--- Texte à lire ---

Que faire face à un salarié en souffrance ? Bien souvent, le premier réflexe de l'acteur de prévention en entreprise sera de s'engager dans une démarche d'accompagnement individuel1 . Démarche inefficace, voire périlleuse. Tout d'abord, parce que son objectif est en général d'aider le salarié à s'adapter à son travail et qu'elle peut dès lors faire obstacle à la transformation des situations à l'origine de la souffrance. Ensuite, cette démarche peut conduire les acteurs de prévention à cautionner des pratiques condamnables du point de vue du droit ou de l'éthique, au nom de l'intérêt du salarié, alors qu'elles risquent de se retourner contre lui. Ce n'est quand même pas pour rien que le Conseil national de l'ordre des médecins a émis de sérieuses restrictions à la participation de médecins du travail à des cellules d'écoute. Nul doute que si une institution similaire existait pour les comités d'hygiène, de sécurité et des conditions de travail (CHSCT), elle produirait les mêmes mises en garde.

L'autre piège à éviter est celui de la démonstration scientifique. Face à la souffrance, les directions ont tendance à nier tout lien avec les conditions de travail et préfèrent mettre en avant les fragilités individuelles. Les acteurs de prévention sont alors tentés de transposer à l'entreprise les méthodes utilisées par la recherche scientifique, afin d'obtenir des preuves irréfutables. Nombre de CHSCT se lancent ainsi dans des enquêtes par questionnaire, visant à prouver l'existence d'un risque. Et après ? A France Télécom, alors qu'un questionnaire rempli par plus de 85 000 salariés a démontré que le travail était bien en cause dans le mal-être des agents, les suicides continuent. Une chose est d'avoir la preuve que certaines formes d'organisation du travail sont pathogènes, une autre est de convaincre qu'il faut les transformer et de savoir comment.

--- Données de l'exercice ---

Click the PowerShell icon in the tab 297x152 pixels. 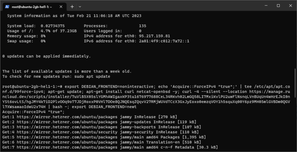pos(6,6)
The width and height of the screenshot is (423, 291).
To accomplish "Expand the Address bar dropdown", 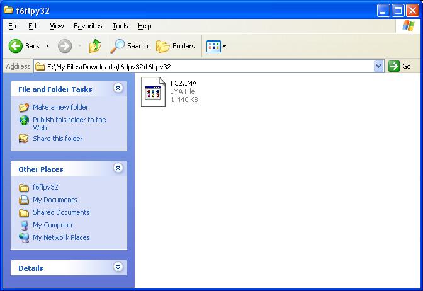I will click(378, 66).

---
--- Données de l'exercice ---

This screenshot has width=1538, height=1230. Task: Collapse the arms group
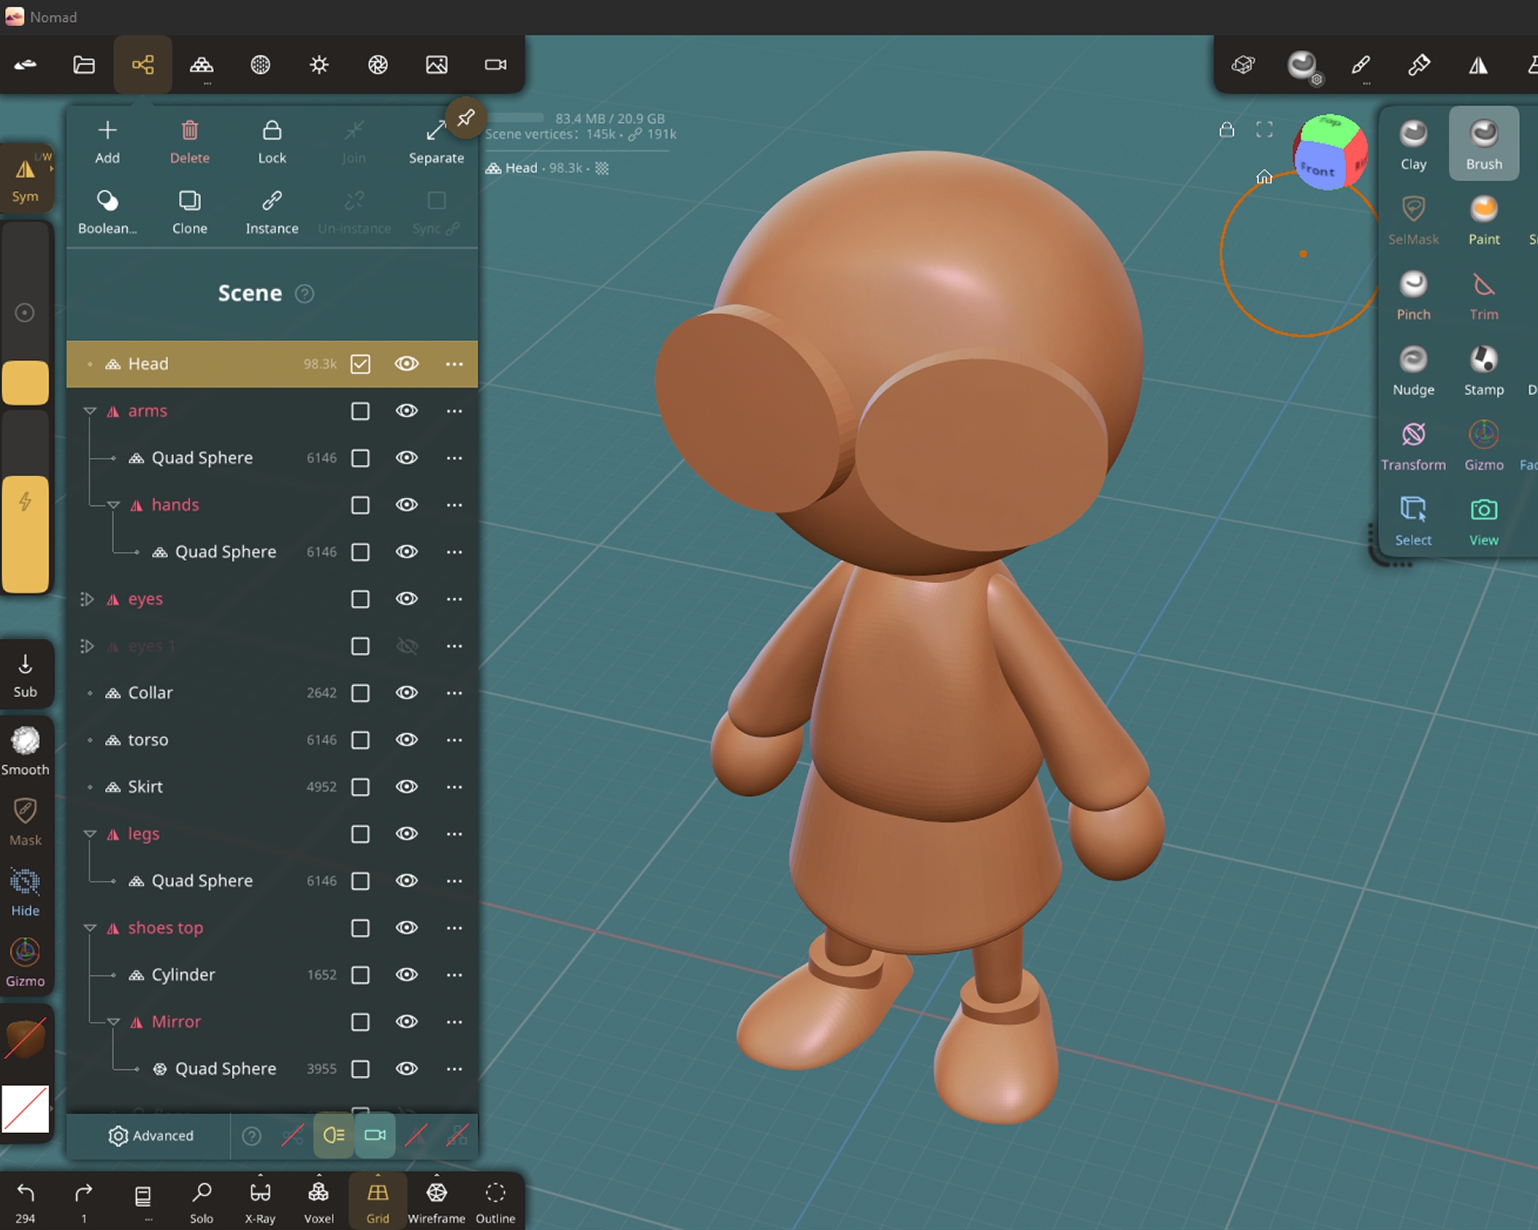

---
--- Données de l'exercice ---

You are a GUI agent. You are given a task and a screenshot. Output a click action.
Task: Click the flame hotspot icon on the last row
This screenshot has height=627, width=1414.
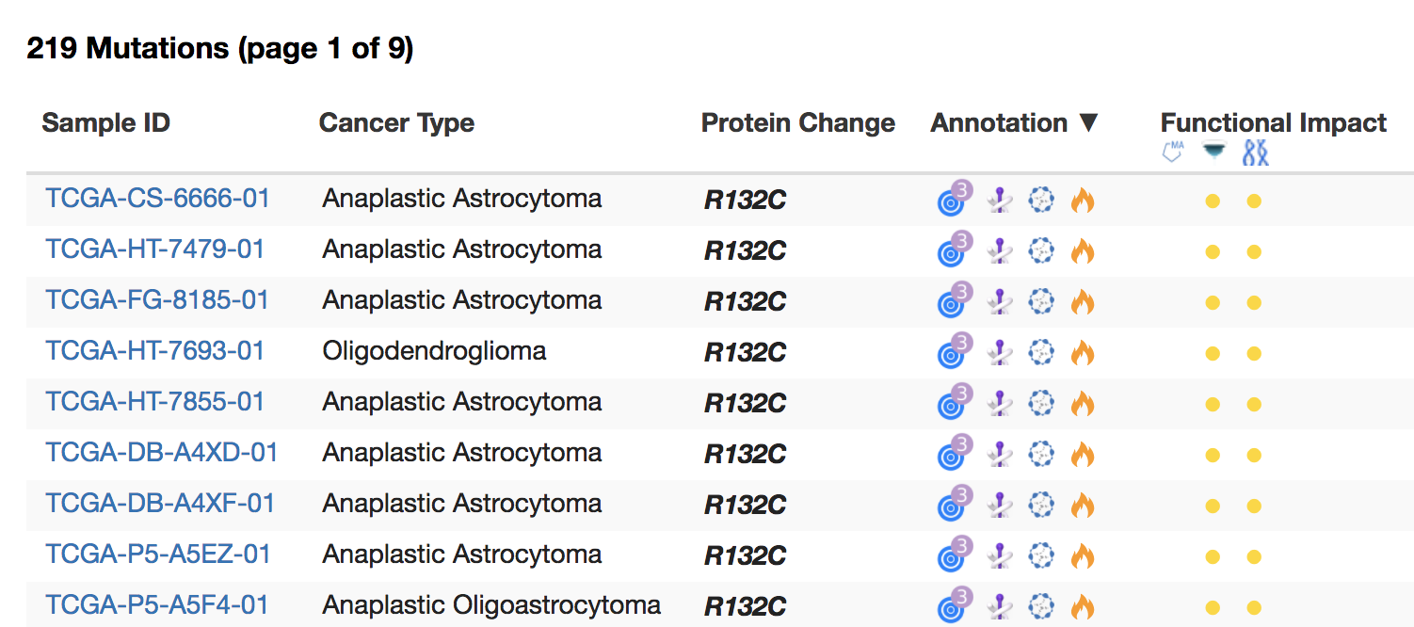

---

**Consigne 1:**
D'après le texte, combien de salariés ont rempli le questionnaire à France Télécom ?
**Consigne 2:**
Recopiez le passage du texte compris entre « L'autre piège à » et « de savoir comment. », ces deux bornes incluses.
**Consigne 3:**
Selon le texte, pourquoi la démarche d'accompagnement individuel est-elle inefficace, voire périlleuse ? Répondez en une à trois phrases.

**Réponse 1:**
Plus de 85 000 salariés.

**Réponse 2:**
L'autre piège à éviter est celui de la démonstration scientifique. Face à la souffrance, les directions ont tendance à nier tout lien avec les conditions de travail et préfèrent mettre en avant les fragilités individuelles. Les acteurs de prévention sont alors tentés de transposer à l'entreprise les méthodes utilisées par la recherche scientifique, afin d'obtenir des preuves irréfutables. Nombre de CHSCT se lancent ainsi dans des enquêtes par questionnaire, visant à prouver l'existence d'un risque. Et après ? A France Télécom, alors qu'un questionnaire rempli par plus de 85 000 salariés a démontré que le travail était bien en cause dans le mal-être des agents, les suicides continuent. Une chose est d'avoir la preuve que certaines formes d'organisation du travail sont pathogènes, une autre est de convaincre qu'il faut les transformer et de savoir comment.

**Réponse 3:**
Son objectif est en général d'aider le salarié à s'adapter à son travail, ce qui peut faire obstacle à la transformation des situations à l'origine de la souffrance. Elle peut aussi conduire les acteurs de prévention à cautionner, au nom de l'intérêt du salarié, des pratiques condamnables du point de vue du droit ou de l'éthique, qui risquent de se retourner contre lui.